Using the current trunk configured for v850-elf, compiling the testcase from
c#0 with -O2 and comparing it to the pre-cond-optab merge, I see that we're not
coalescing some of the allocnos as aggressively as perhaps we should.
Let's start with a13 and a17 and work backwards from their hard register
assignments:
Popping a13(r46,l0) -- assign reg 12
Popping a17(r53,l0) -- assign reg 10
These registers are related by a "copy" if we look up a bit in the .ira dump:
Forming thread by copy 0:a13r46-a17r53 (freq=125):
Result (freq=7000): a13r46(5000) a17r53(2000)

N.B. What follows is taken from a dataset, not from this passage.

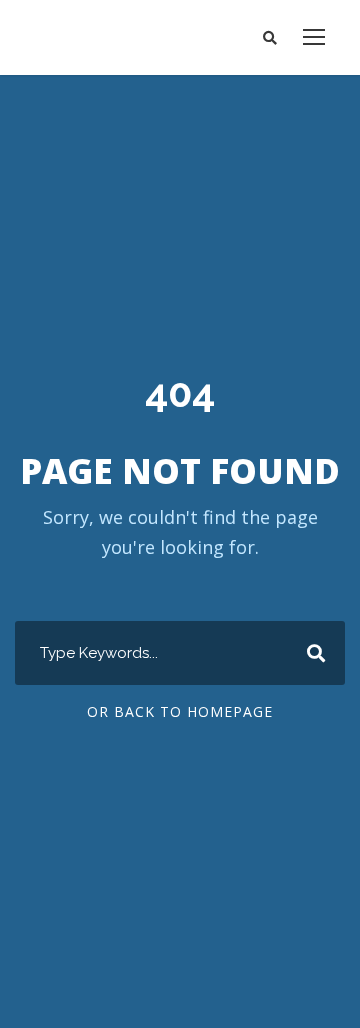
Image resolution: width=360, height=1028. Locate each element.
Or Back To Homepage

cp0:a13(r46)<->a17(r53)@125:shuffle
Looking at the conflicts:
;; a13(r46,l0) conflicts: a1(r68,l0) a0(r69,l0) a2(r70,l0) a4(r42,l0)
a5(r67,l0) a6(r66,l0) a14(r62,l0) a15(r61,l0) a16(r60,l0)
;; total conflict hard regs:
;; conflict hard regs:
;; a17(r53,l0) conflicts: a2(r70,l0) a4(r42,l0) a5(r67,l0) a6(r66,l0)
;; total conflict hard regs:
;; conflict hard regs:
Failing to allocate these two registers to r10 results in a 3-operand add (2
bytes longer) and an unnecessary move (2 bytes). Fixing that would appear to
eliminate the regression.
For reference, the add insn is defined as:
(define_insn "addsi3"
[(set (match_operand:SI 0 "register_operand" "=r,r,r")
(plus:SI (match_operand:SI 1 "register_operand" "%0,r,r")
(match_operand:SI 2 "nonmemory_operand" "rJ,K,U")))
(clobber (reg:CC CC_REGNUM))]
Alternative 0 is preferred whenever possible as it allows us to generate the
shorter add instruction.
I'd appreciate if you could investigate when you have the opportunity.